The case studies illustrate how all this works in practice. Analysis of non-synonymous SNPs in the selectins leads to the finding of several that appear to be deleterious to protein function, but which do not directly lead to a disease phenotype. Inspection of homologs in the KnowledgeNet graphical interface suggests a role for functional redundancy in conferring network level robustness, and consulting mouse knockout and expression profile data supports that conclusion. The result also strongly suggests an epistatic relationship between the deleterious SNPs in selectin E and selectin P: An individual homozygous in either one will likely not display clinical symptoms, but an individual homozygous in both will probably have a significantly compromised inflammatory response. In the hypertension example, a list of possible candidate genes is generated. The KnowledgeNet interface allows a user to browse the relationships between those genes, clustering the main pathways, and providing access to analysis of the relevant non-synonymous SNPs. As is often the case, the roles of the some of the genes in disease susceptibility are complicated, and the available information is some times contradictory. For example, for chymase, there is considerable uncertainty of function. Instant access to the relevant literature allows the user to quickly appreciate the subtleties of the current state of knowledge.
We now consider the strengths and weaknesses of the approach in more detail.
Concept profiles for genes are built from the relative frequency of words and terms in PubMed abstracts. In turn, overlap of the profiles are used to identify gene-gene relationships. In practice, the procedure provides intuitively reasonably results, but there is no way of rigorously benchmarking such knowledge generated networks. The method occasionally errs on the side of over-inclusiveness. For example, it is not able to distinguish between statements such as 'protein A is associated with disease B' versus 'protein A is not associated with disease B'. As illustrated in the Results, it is also possible for a disease and gene to be linked by irrelevant factors, such as symptoms common to more than one syndrome. Similarly, gene-gene relationships may sometimes be based on non-pathway related factors. For example the 13 members of the human kallikrein family are tightly coupled, because of many articles that discuss them as a group.
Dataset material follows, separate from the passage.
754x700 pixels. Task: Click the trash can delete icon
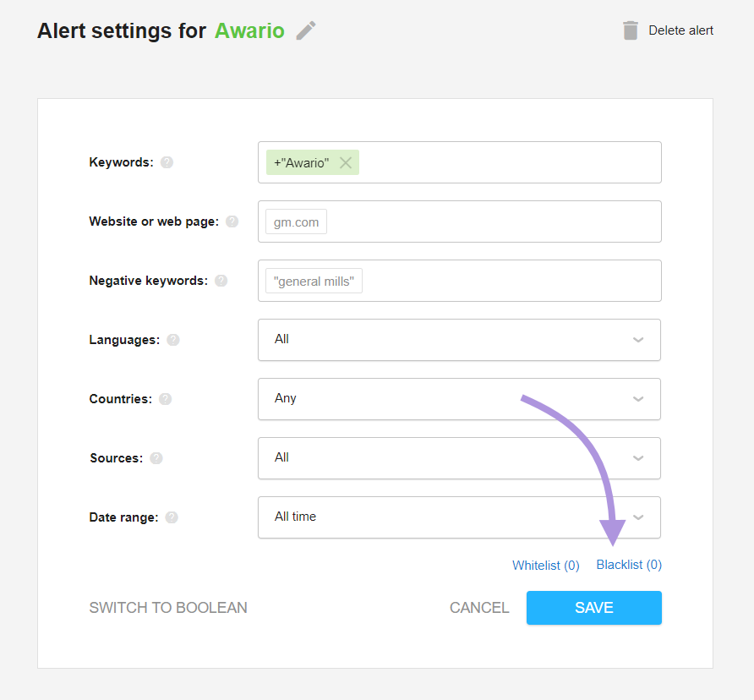coord(630,30)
In fact, most of the family members operate in quite different pathways. In future, more sophisticated natural language processing technology may be applied to reduce these effects. At present, a concept overlap weighting scheme that emphasizes relationships to 'hub' proteins is used, and ensures that proteins weakly linked to these are included. A weighting scheme that takes into account the number of papers published on a gene may further improve inclusion of relevant weak links. The analysis is limited to abstracts already annotated as relevant to a particular gene. Extension to all pubmed abstracts (currently about 8.5 million) is desirable. In practice, the resource is very effective at narrowing down the amount of literature a user must consult in arriving at an informed position, our main goal.
Concept profile overlaps are also used to provide lists of candidate genes for involvement in susceptibility to particular diseases. There is no gold standard for candidate genes for a disease, with different compilations using different criteria. Comparison of our hypertension list with a hand compiled list for essential hypertension , shows informative similarities and differences. That list contains 75 candidate genes rated as 'strong', 57 of which are also in the SNPs3D hypertension set. Nine of the top ten ranking SNPs3D genes are in the hand complied hypertension list. The exception is BMPR2, which is involved in pulmonary hypertension, rather than essential hypertension. The 12th ranking gene in the SNPs3D list, ADRB2, is also not in the hand complied list, but is clearly associated with hypertension in PubMed abstracts. Conversely, some of the additional genes in the hand complied list, such as GALR1, are not linked in any way to hypertension in PubMed, even with a more sophisticated profile based search, and including all abstracts. Their selection may reflect specialized insights on the part of the compliers. Others, such APOC2 and APOC4, are also not associated with hypertension in PubMed, but have a chromosome location covered by a known hypertension marker.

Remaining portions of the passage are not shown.